HondaV65 on November 4, 2010 at 10:11 AM

Good summary. I hear a lot of nonsense about the Tea Party ‘selecting’ candidates, yet in many cases like that of COD, she would have run in the primary (as she has before the Tea Part existed), and likely would have beat Castle as well. If a Tea Party throws their support behind a primary-elected Republican candidate, we can hardly say that they ‘selected’ them.

slickwillie2001 on November 4, 2010 at 10:44 AM

HondaV65 on November 4, 2010 at 10:11 AM

I don’t think copying and pasting a complete article from Red State is courteous to the author. A few excerpts and the link, so we could go to the site and give them the traffic for their efforts, would have been the thing to do. Most sites, and I imagine Hot Air is among them, will discourage this sort of thing for that very reason.

Deanna on November 4, 2010 at 10:44 AM

slickwillie2001 on November 4, 2010 at 10:39 AM

Me to!

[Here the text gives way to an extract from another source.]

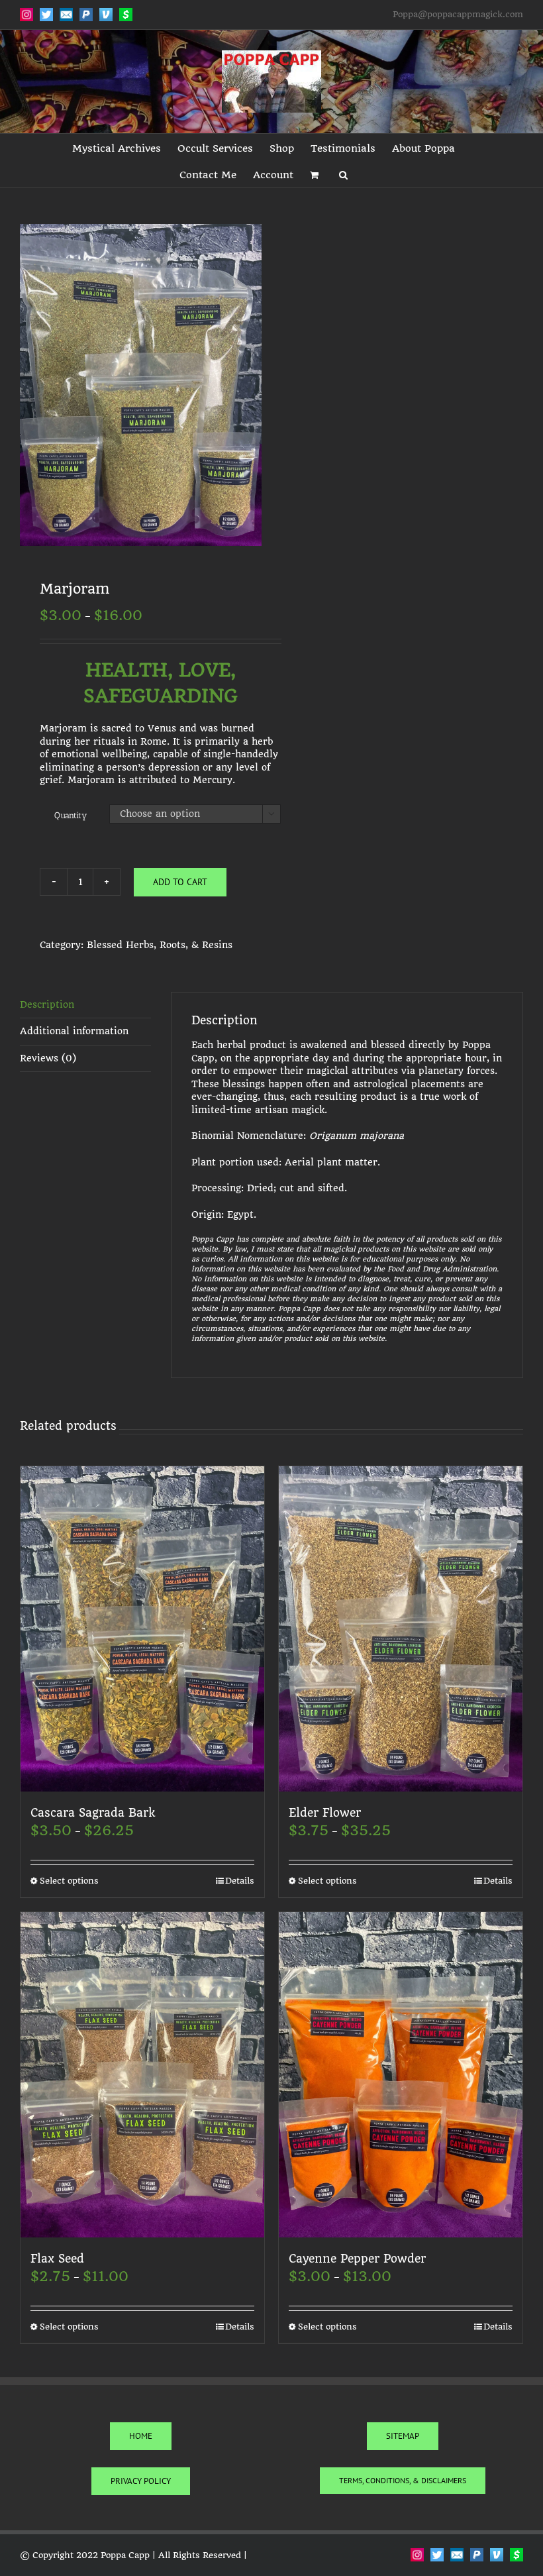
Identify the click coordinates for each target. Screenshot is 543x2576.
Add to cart (180, 882)
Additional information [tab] (74, 1031)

I remember this story and how this gentleman was being used to siphon Armenian vote from Tarkanien.
http://gatewaypundit.firstthings.com/2010/03/shocker-fake-tea-party-candidate-faces-felony-charges/

But I don’t know if this is what George meant.

Cindy Munford on November 4, 2010 at 10:46 AM

Hell, you should never pin your hopes on a 1 time loser. I believe Rossi and COD fit that mold. ;)

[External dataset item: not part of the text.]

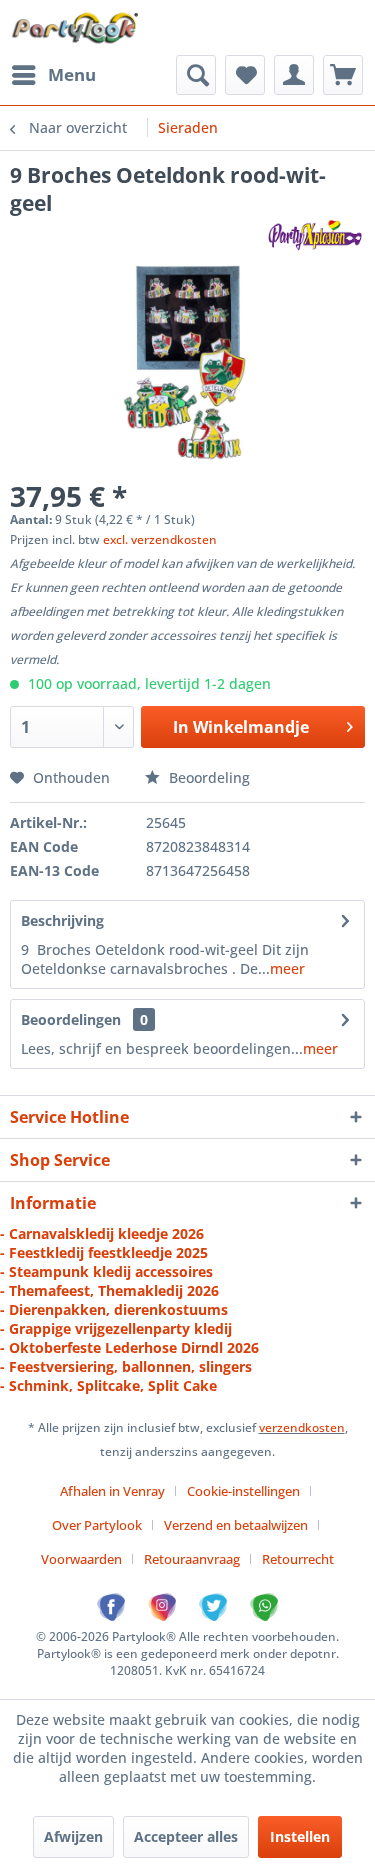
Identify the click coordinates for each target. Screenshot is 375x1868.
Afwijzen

lorien1973 on November 3, 2010 at 10:54 PM

1816 His family was forced out of their home. He had to work to support them.
1818 His mother died.
1831 Failed in business.
1832 Ran for state legislature – lost.
l832 Also lost his job – wanted to go to law school but couldn’t get in.
1833 Borrowed some money from a friend to begin a business and by the end of the year he was bankrupt. He spent the next 17 years of his life paying off this debt.
1834 Ran for state legislature again – won.
1835 Was engaged to be married, sweetheart died and his heart was broken.
1836 Had a total nervous breakdown and was in bed for six months.
1838 Sought to become speaker of the state legislature – defeated.
1840 Sought to become elector – defeated.
1843 Ran for Congress – lost.
1846 Ran for Congress again – this time he won – went to Washington and did a good job.
1848 Ran for re-election to Congress – lost.
1849 Sought the job of land officer in his home state – rejected.
1854 Ran for Senate of the United States – lost.
1856 Sought the Vice-Presidential nomination at his party’s national convention – get less than 100 votes.
1858 Ran for U.S. Senate again – again he lost.
1860 Elected president of the United States.

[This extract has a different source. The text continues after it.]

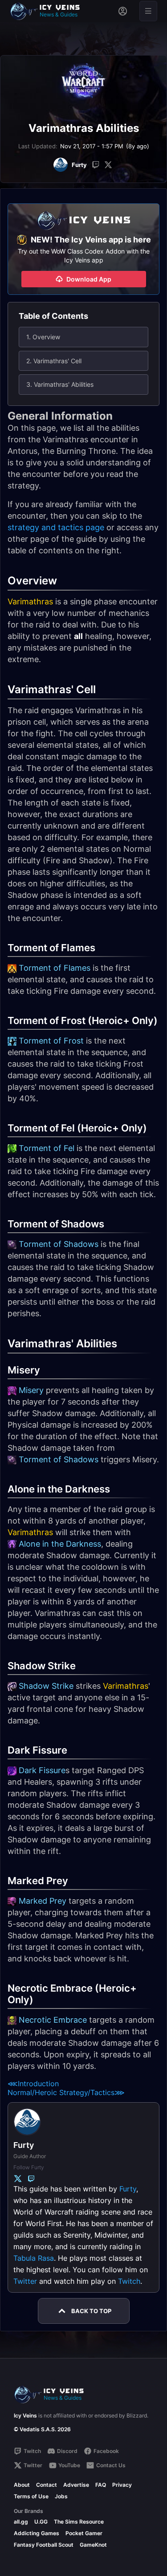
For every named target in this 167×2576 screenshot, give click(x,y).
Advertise (76, 2484)
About (22, 2484)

http://www.rogerknapp.com/inspire/lincoln.htm

davidk on November 4, 2010 at 10:47 AM

“Stupid” candidates? This from a guy who’s been on the wrong side of history since day 1? This from a guy who (is he still on Frum’s staff) kept a NAMBLA type on his payroll even after discovering his assistant is a NAMBLA type?

MNHawk on November 4, 2010 at 11:11 AM

Some one should ask the Frums and Brooks of the world that, if they believe their personal wits and charms ‘created this huge wave’ of Republican sweep?

Sir Napsalot on November 4, 2010 at 11:18 AM

What? O’Donnell didn’t win?? Surely it was close, right???

Tres Angelas on November 4, 2010 at 11:40 AM

Interesting: My comment on this thread last night is gone. I’ve searched through every page and it’s not here. But AP wouldn’t have deleted it so I do get it.

FloatingRock on November 4, 2010 at 11:42 AM

So I get treated to a double dose of wit from Brooks and Frum. What, did I wake up in Hell this morning?

Physics Geek on November 4, 2010 at 12:18 PM

To Obama: opponents = ‘enemy’

To Establishment GOP: activists (patriots) = ‘radicals’

right, and you wonder why both have such low ratings.

Sir Napsalot on November 4, 2010 at 12:37 PM

I swear if I have to I’ll move down there to beat that squish, but I doubt I’m electable but I swear I’d try it to see that clown go down!

dhunter on November 3, 2010 at 10:52 PM

If you run on that platform alone, you’ll get my contribution.

Sir Napsalot on November 4, 2010 at 12:41 PM

Turns out my comment here last night that I thought might have been deleted—wasn’t. My search string was accidentally configured for case sensitivity and I simply missed it.